Estimated percentage changes in brain energy use associated with conscious perception of stimuli. Bars show mean increase in energy use associated with perception of a moving stimulus, increase in energy use associated with detection of a difference in flutter frequency, or decrease in energy use associated with detection of tone streaming (SEM was calculated from the 2 results obtained assuming that either 50 or 75% of total energy is action potential driven).

Somatosensory task

For the somatosensory modality, we analysed the detection of “flutter”, a sensation which is produced when 5–50 Hz vibrations are applied to the skin to activate Meissner's mechanoreceptors (Mountcastle et al., 1967). In monkeys, information from these receptors is passed to somatosensory cortical area S1, where neurons are active during the period of vibration, and also to higher areas (Romo et al., 2004) (S2, prefrontal cortex, and ventral and medial premotor cortex: Fig. 1). In these higher areas the neural activity evoked outlasts the period of stimulation, providing a working memory trace that can be used to compare the frequency of a second stimulus (Fig. 2b) with that of an earlier stimulus (with both of the individual stimuli being well above the threshold for detection) (Romo et al., 2004). In humans, flutter vibration also activates (Maldjian et al., 1999) areas S1 and S2, and in psychophysical experiments (Fig. 2e, data replotted from Fig. 1e, Romo et al. (2002)) monkeys and humans distinguish the frequency of sequentially applied vibrations with a similar performance (Lamotte and Mountcastle, 1975). We estimated the energy expended in area S2 to generate neural activity which can support the discrimination of the frequency of two stimuli, i.e. the increase in energy expenditure associated with perception of the frequency difference, above that needed merely to represent two stimuli which are not perceived as different.

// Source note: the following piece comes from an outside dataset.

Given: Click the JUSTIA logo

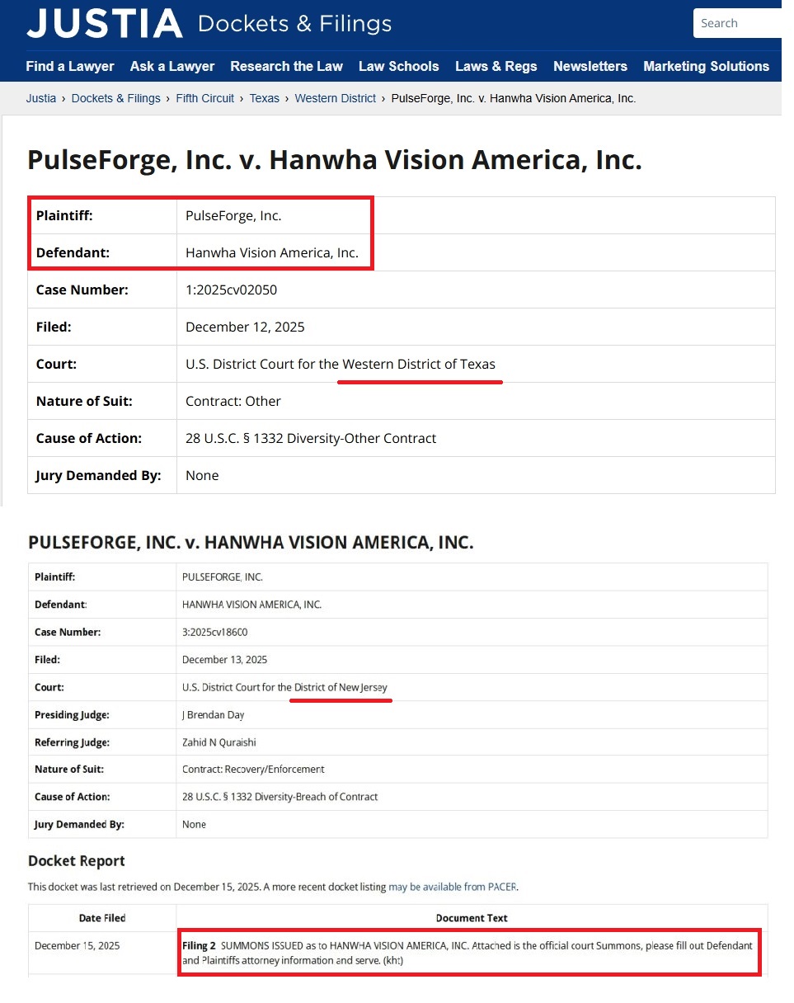Looking at the screenshot, I should coord(104,24).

Neurons in monkey S2 change their firing when a flutter stimulus is applied, but only 40% of these cells show a response that depends on the vibration frequency (Romo et al., 2002) (of which 57% show an increase in firing rate, and 43% show a decrease in rate, with increasing frequency (Romo et al., 2003)). When two stimuli of different frequency, f1 and f2, are applied for 0.5 s, separated by a few seconds in time (Fig. 2b), the action potential firing rate in response to the second stimulus evolves over time to depend largely on the difference in frequency (this dependence is plotted as the parameter a2 in Fig. 2h, see Materials and methods). For an initial frequency of f1 = 20 Hz, we evaluated the mean difference in spike count averaged over all cells when f2 was sufficiently above f1 to be distinguished perceptually from a second presentation of a stimulus with f2 = f1 = 20 Hz. The calculation shows that there is a 0.57% increase in mean firing rate at the threshold of perception in area S2 (see Materials and methods for full calculation details). As above for visual perception, if action potential driven energy use is ~ 50–75% of the total energy consumption (Attwell and Laughlin, 2001), the 0.57% increase of firing occurring during flutter detection implies an increase of local energy consumption of 50–75% of 0.57% = 0.29–0.43% (Fig. 3).

Auditory task

For the auditory modality we studied tone stream segregation. A repeated sequence of (suprathreshold) sound tones alternating between two frequencies, A and B, such as ABA–ABA–ABA– (Fig. 2c), is heard by humans as two separate streams of constant pitch tones if A and B are sufficiently different (i.e. heard as A–A–A– and B–B–B–, with the stream separation building up over time, Fig. 2f, data from Micheyl et al. (2005) kindly provided by C. Micheyl), but as a single tone stream with a galloping rhythm if A and B are close (Bregman and Campbell, 1971). Tone stream segregation has also been demonstrated in psychophysical experiments on monkeys (Izumi, 2002). We estimated the change in energy expenditure associated with tone stream segregation in the primary auditory cortex (A1) using electrophysiological data from monkeys (Fig. 2i) (Micheyl et al., 2005) recorded during exposure to tone triplets with B tones either 6 semitones or 1 semitone above the frequency of the A tone, for which tone stream segregation does, or does not occur, respectively (Micheyl et al., 2005). These data revealed that there is an 8.0% decrease in total spikes occurring in A1 associated with the switch from a perception of one tone stream to perceiving two separate streams of different tones (see Materials and methods). As above for visual perception, if action potential driven energy use is ~ 50–75% of the total energy consumption (Attwell and Laughlin, 2001), auditory stream detection will lead to a decrease of local energy consumption of 50–75% of 8% = 4–6% (Fig. 3).

Supra-threshold stimuli

The calculations above detail the change in cortical energy use associated with the threshold perception of a stimulus attribute. Larger energy changes are expected for stimuli above threshold, but repeating the calculations for this case shows that even well above threshold, where stimulus detection is highly reliable, the fractional change of energy use is still surprisingly small: 7–10.6% for the visual motion task, 0.6–0.9% for the flutter perception task, and 4.3–6.4% for the tone stream segregation task (calculated as above from the mean firing rate changes given in Materials and methods).

Discussion

The energy used on conscious perception

We have estimated how much brain energy is needed to produce information which can be used to generate a percept, over and above the energy needed to represent the incoming stimuli when the percept is absent, for example the energy needed for visual processing of dot stimuli which move sufficiently coherently to generate a percept of general movement, relative to that needed for processing of the same number of dots which move randomly and so generate no general movement percept. All three cortical areas studied show only a small change of energy usage (Fig. 3) associated with perception (< 6% at threshold, and < 11% when perception is reliable), despite the difference in modalities that they serve (vision, touch, audition) and large differences in baseline firing rate, suggesting that this result is of general relevance.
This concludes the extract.